As social distancing and stay-at-home orders continue due to the escalating COVID-19 pandemic, Simon Property Group has furloughed about 30 percent of its workforce, or about 1,200 to 1,400 people, according to a report on Tuesday (March 31) in CNBC.
The biggest mall owner in the U.S. is having to deal with the shuttering of all of its properties due to the coronavirus pandemic spreading across the country and around the world.
The furloughs affect employees at Simon’s Indianapolis headquarters as well as at its malls and outlets nationwide, a source familiar with the situation told CNBC. An unspecified number of workers were permanently laid off as well.
The company’s CEO David Simon is not taking a paycheck during the pandemic, the source said. In addition, upper management salaries are being slashed by up to 30 percent.
The company’s headquarters houses about 1,000 of its approximately 4,500 employees, 1,500 of which were working part-time, according to Simon’s latest annual filing, CNBC reported.
The retail industry has been hit especially hard by the pandemic.

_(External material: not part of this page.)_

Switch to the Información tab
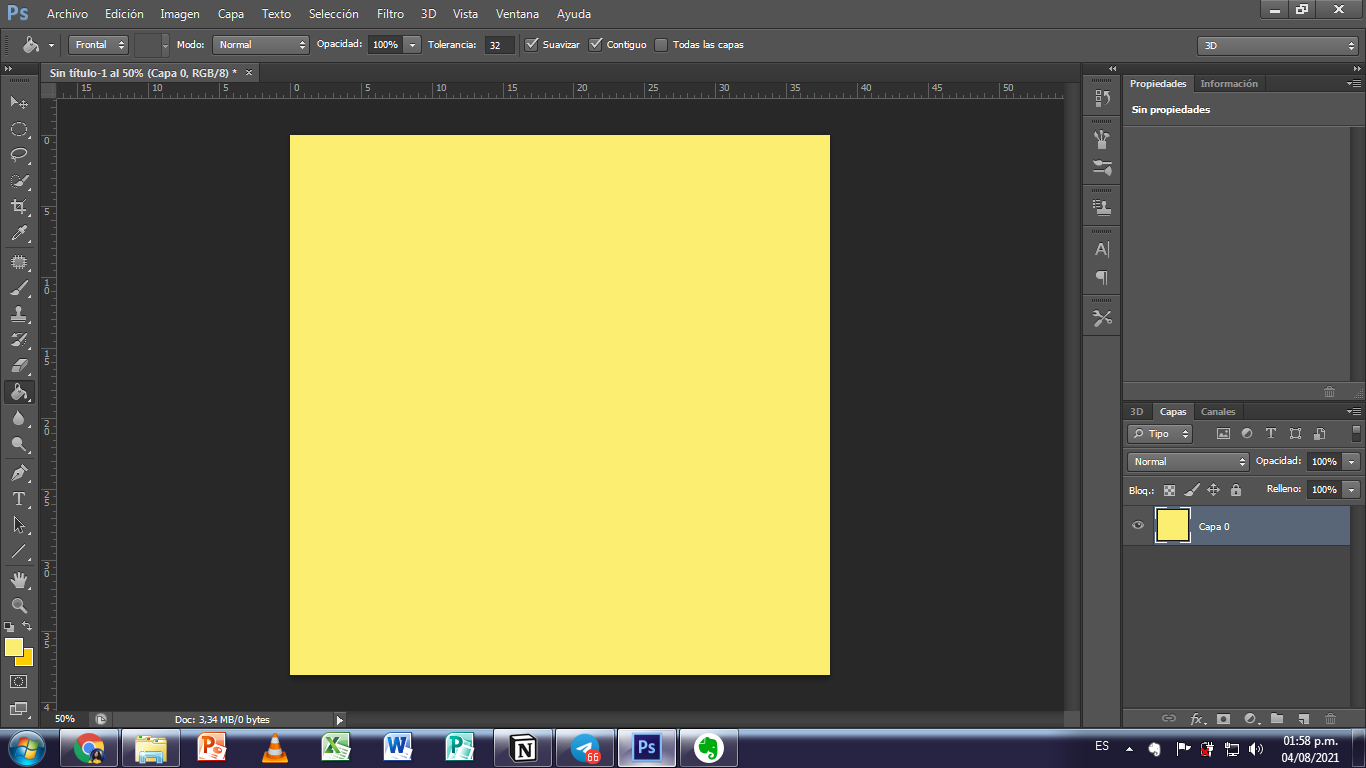 tap(1229, 84)
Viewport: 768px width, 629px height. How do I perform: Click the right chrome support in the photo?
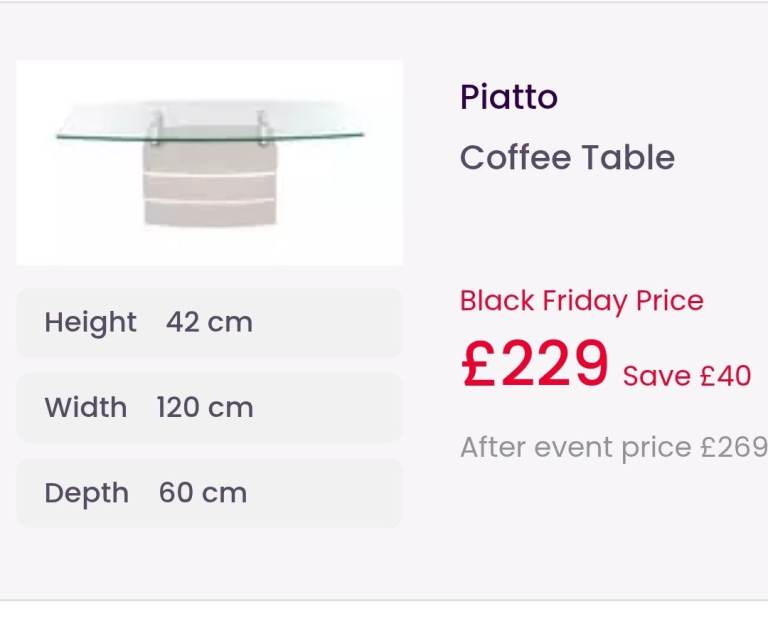pos(263,128)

Hundreds of thousands of retail employees have temporarily lost their jobs, from Gap and Macy’s to Kohl’s and JCPenney.
Neiman Marcus temporarily laid off the majority of its 14,000-member workforce and has been on the bankruptcy radar of many analysts because of its $4.3 billion in debt.
“Unlike past recessions, this does not seem like companies are trying to figure out how to run their businesses on lighter operations … or adjust their expense structure to their revenue base,” BMO Capital Markets Analyst Simeon Siegel told CNBC. “This seems like companies are trying to press pause on the world.”

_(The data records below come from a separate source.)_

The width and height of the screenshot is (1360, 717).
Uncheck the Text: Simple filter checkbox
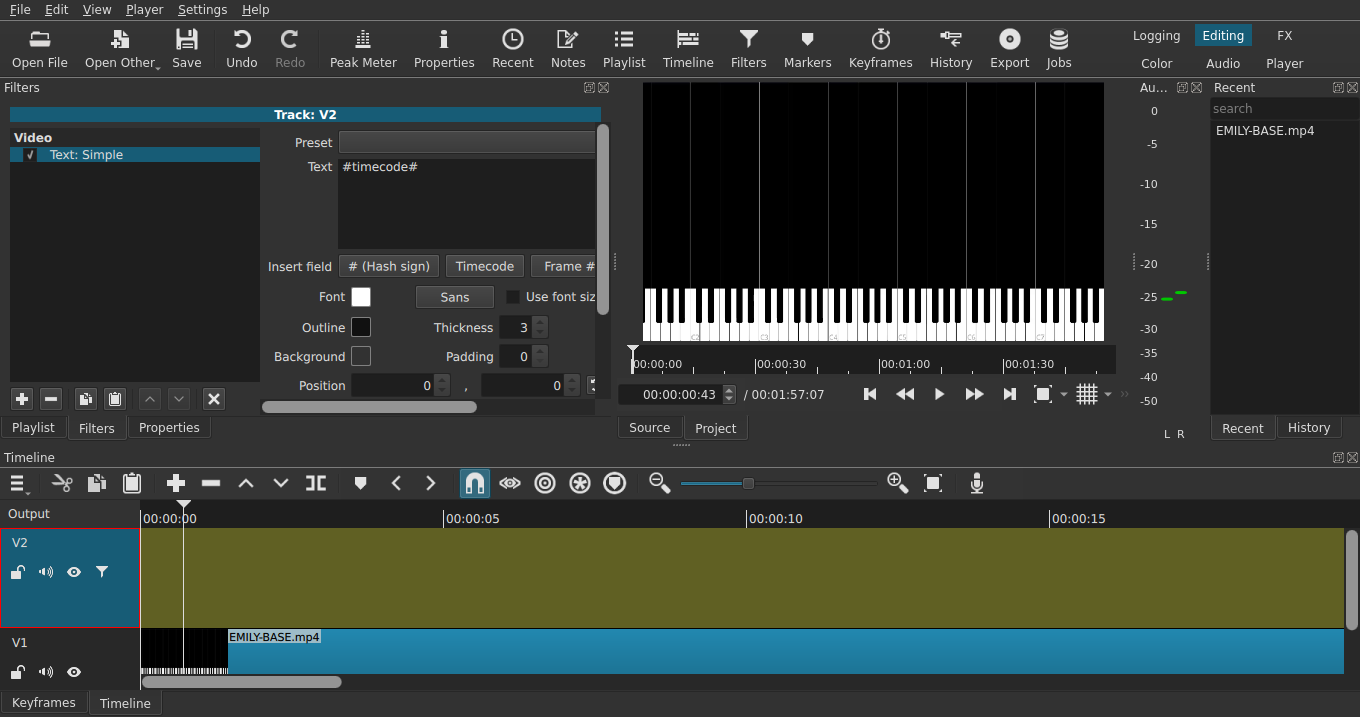pyautogui.click(x=30, y=155)
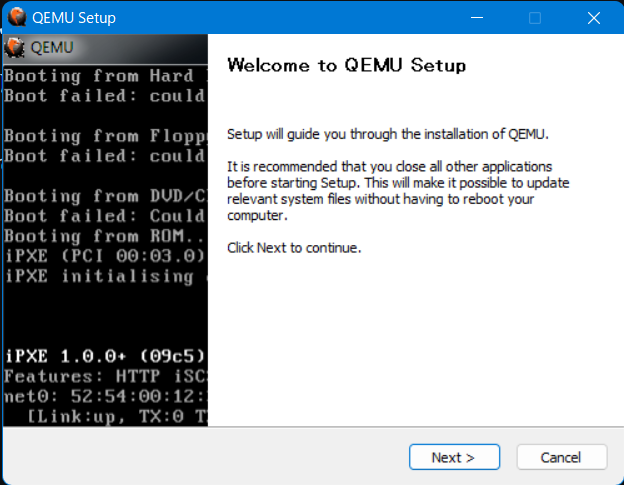Image resolution: width=624 pixels, height=485 pixels.
Task: Click the 'Booting from Hard' line in the banner
Action: pos(104,76)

Macy’s said on Monday (March 30) that it was using the “absolute minimum workforce needed to maintain basic operations.” The retailer has temporarily laid off most of its 130,000-person workforce.

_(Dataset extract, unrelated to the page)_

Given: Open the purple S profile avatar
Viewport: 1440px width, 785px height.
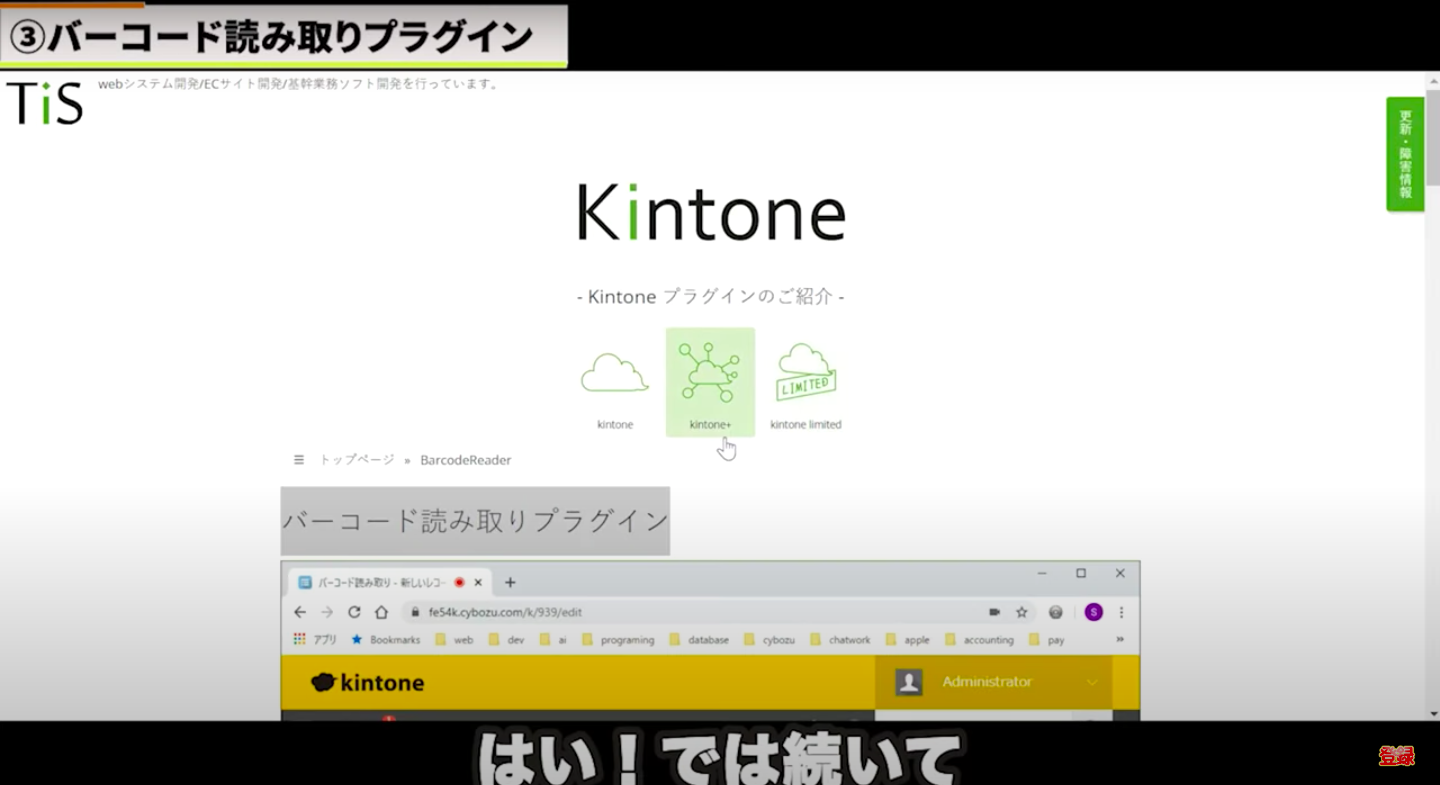Looking at the screenshot, I should point(1093,612).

“While the digital business remains open, we have lost the majority of our sales due to the store closures,” a Macy’s spokeswoman told CNBC.
Kohl’s told the news outlet it would be laying off about 70 percent of its workforce. JCPenney said it would temporarily lay off most of its hourly employees. Starting Sunday (March 29), the company told CNBC, a “significant portion” of its employees at its Texas headquarters would be furloughed.
Retailers worldwide are closing their doors and cutting back on their hours to help curtail COVID-19. The furloughs are the newest setback for U.S. workers, as moves to keep people at home to stop the coronavirus’ spread have brought multiple sectors – including restaurants, hotels and entertainment venues – to a halt.